Judson was born in coastal Massachusetts, the son of a Congregational minister. His promise was discovered early when he was able to read a passage from the Bible to his parents at the tender age of three and as a student he excelled, graduating from the College of Rhode Island (now Brown University) as the Valedictorian of his class at the age of 19. To the regret of his parents, however, he fell under the influence of his best friend at college, Jacob Eames, a Deist. While acknowledging the existence of God, he nonetheless began to doubt the active involvement of God in the life of man.
Starting work as a teacher, he lost touch with Eames but decided a year or so later that he wanted to find out where he was. On horseback, he traveled around the New York City area looking for him. Alas, after a futile search, one night he stopped at a roadside inn for lodging and, while having difficulty sleeping, listened to the man in the next room who sounded to be in agony. The innkeeper told him he was caring for the man who was very ill.
Early the next morning, Judson inquired of his host as to the condition of the man and was told that he had passed during the night. When he asked who the man was, he was told it was Jacob Eames. He had looked diligently for his friend only to find himself lodging in the room next door at the time of his death.
Judson took this as a sign that he had better straighten up his life and get back to a godly life and he took heed. He embarked on the road to the ministry and, while preparing himself, he saw an English sailor's pamphlet about Burma and its lack of Christianity and saw this as a golden opportunity to serve his God in a special way.
Completing his studies, he requested and received assignment as a missionary and, with his new bride Anne, sailed for Burma. Somewhere along the way he became convinced that immersion was the only way to be baptized and, as a result, became a Baptist. Because of this belief and the resultant need for a new sponsorship, he was able to convince the Baptist Church through his initiative, good manners and conviction to sponsor him and several others as the first Baptist missionary to Burma.
Life and work were not easy for the young man in Burma. He was harassed, even spent some time in prison, and it took him seven years to gain his first convert.
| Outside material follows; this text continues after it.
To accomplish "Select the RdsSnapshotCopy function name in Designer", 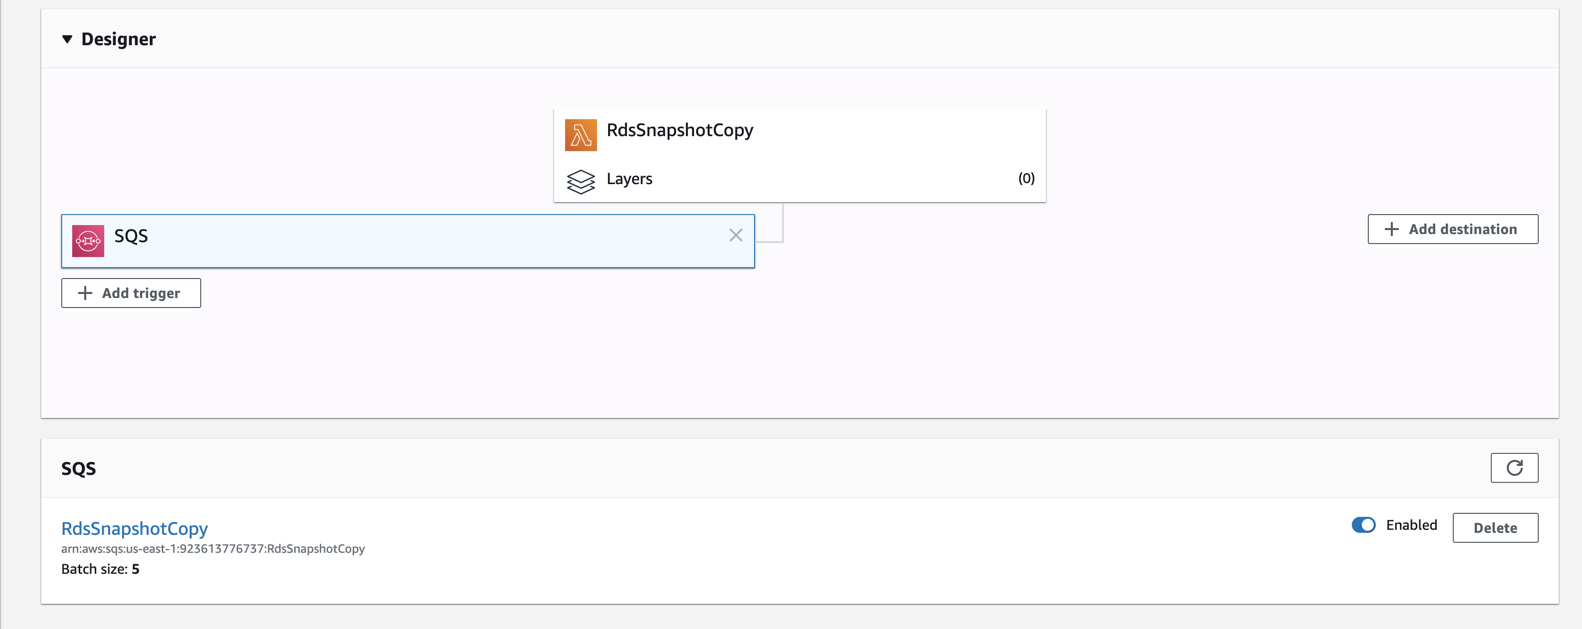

This task was made almost impossible by the Burmese Buddhist government which would issue a death warrant to any Buddhist disavowing his faith for Christianity.
Other problems came along because of the assignment and the circumstances. His son died at eight months, his first wife and a later wife died due to health conditions caused by the climate and diseases of the time, yet Judson labored on. His spirit and hope was reinforced at a time when he was doubting himself when he learned of his thirty-five year old brother's death, a man who had not been a believer, who saw the error of his ways and accepted Jesus before his death.
In the end, following a forty year commitment to his mission in Burma, Judson left behind a legacy of seven thousand baptized converts, sixty-three Baptist congregations, and assignment of one hundred sixty three missionaries to the country. He also translated the Bible into Burmese and his work is still followed by the large number of Christians in the country today.
Despite personal hardship and heartache, Judson never forgot what his mission was and what he felt was his duty to his Lord. Today he is remembered with a college bearing his name, many Baptist churches throughout America doing the same and a following in Burma that would have never been possible without his hard work and sacrifice.
He died at the age of sixty two in 1850 but he is well remembered and he offers to each of us Christians, regardless of our denomination or church, a stellar example of what service to Christ really means. May God bless his soul.
Let's use the example of Adoniram Judson, missionary extraordinaire, as a wonderful example of putting Christ first. Are we Christians today willing to do the same?